Norman Foster: a design legend

Norman Foster left school at 16 and at the age of only 32 began a company that would grow to employ 1,000 architects. Aged 75, he continues to redefine our cityscapes.

ABU DHABI.NOV.23rd. 2008. Sir Norman Foster at his company's offices in Hamdan Street, Abu Dhabi. Stephen Lock / The National . FOR HOUSE AND HOME. *** Local Caption *** SL-foster-007.jpgSL-foster-007.jpg
Powered by automated translation

The story of Norman Foster is the inspirational tale of a working-class boy who became one of the "starchitects" of his generation, responsible for some of the most important and striking buildings in the world.

Lord Foster was born in 1935 in the northern English town of Stockport, in Lancashire, in a terraced house that backed on to a railway line.

He left school at 16 and did national service in the RAF before he studied at Manchester University School of Architecture and City Planning.

Graduating in 1961, he won a Henry Fellowship to study at Yale in the US, where he was awarded a master's degree in architecture.

He was only 32 when he founded Foster + Partners in 1967 in a flat in London. Since then the company has grown into a superbrand that employs more than 1,000 architects and has project offices in more than 20 countries.

Lord Foster's architecture came of age in the year that the UAE was born, with the breakthrough building he designed in 1971 for the insurance company Willis Faber.

With its organic shape and black, glass walls, the three-storey headquarters materialised like a spaceship in the heart of the Suffolk town of Ipswich, and yet, thanks to its reflective glazing, somehow managed to blend in with the medieval townscape. In 1991, the building became the youngest in the UK to be protected because of its special architectural and historic interest.

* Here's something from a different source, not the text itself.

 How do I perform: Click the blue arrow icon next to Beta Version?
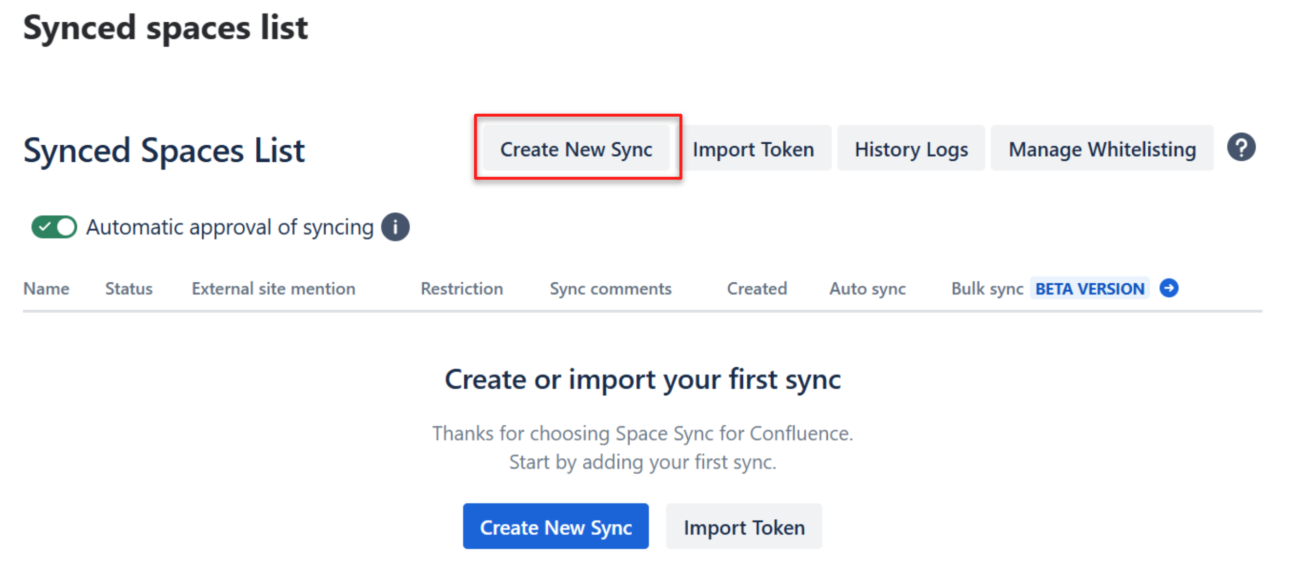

The building pioneered energy-conscious design long before the trend for environmentally sensitive developments. This concern for sustainable architecture has found expression throughout Lord Foster's career and is echoed today in Abu Dhabi in his designs for the Aldar Central Market, Masdar City and the Zayed National Museum.

In the past four decades, Lord Foster has worked on everything from urban master plans, airports and civic and cultural buildings to offices, private homes and product design. One recent project was London's new Routemaster, a reworking of the capital's much-loved red bus. In the process, the company has won more than 80 architectural competitions and 470 awards.

Lord Foster has been honoured many times. It is a reflection of the length and breadth of his career that it was as long ago as 1983 that he received the Royal Gold Medal for architecture, an award approved by the Queen and normally given to mark a lifetime of architecture. In 1990, he was knighted and in 1999 was elevated to the UK peerage, becoming Lord Foster of Thames Bank in recognition of the location of his Riverside studios in London. That same year he became the 21st Pritzker Architecture Prize Laureate, following in the footsteps of the Swiss designer Le Corbusier.

Lord Foster says his favourite building is always the one on which he is working, and his designs have left their mark on many cities around the world.

The headquarters of the Hong Kong and Shanghai Bank (1979-1986) gave the former colony's skyline a signature flourish, while London's landscape has been altered dramatically by two buildings in particular: the modified sphere of City Hall (1998-2002), alongside Tower Bridge, and the landmark Swiss Re headquarters (1997-2004), which is known fondly to Londoners as "The Gherkin".

The UK's Stansted Airport (1981-1991) reinvented the rules of airport design, which Lord Foster has gone on to refine in a number of projects, including the spectacular Hong Kong International Airport (1992-1998) and the graceful sweep of Beijing Airport (2003-2008).

Lord Foster's portfolio includes an impressive array of cultural projects, among them the beautiful Great Court at the British Museum (1994-2000), which is the largest enclosed public space in Europe, his symbolic transformation of the German Reichstag (1992-1999) and his wing for the Museum of Fine Arts in Boston, which was opened earlier this month.

Married three times, Lord Foster has five children. A keen cyclist, skier, pilot and collector and restorer of old cars, he lives in an 18th-century Swiss château between Lausanne and Geneva, where he keeps a collection of light aircraft in a personal museum. He regularly flies his own jet.

Non-resident in the UK, in July he gave up his membership of the House of Lords, the upper house of the British parliament, after a change of rules meant he would have to pay tax on money he earned outside the country. He was allowed to keep his title.

In 2000, Lord Foster underwent chemotherapy in a successful fight against bowel cancer, taking inspiration from the story of the Tour de France winner Lance Armstrong's battle with testicular cancer.

"I got through it by reading Lance Armstrong's book," he said later. "I bought a racing bike, and though I didn't quite manage to win the Tour de France, I've cycled ever since."

Aged 75, he has no plans to retire, he told an interviewer this year. "I've never been busier," he said.

"I'm amazed to be here still and doing all this. But then I look at [the architect] Oscar Niemeyer in Rio, who was a hero of mine when I was a student at Manchester. Oscar's still busy at work at 102, so there's hope. In any case, I just wouldn't know how to stop."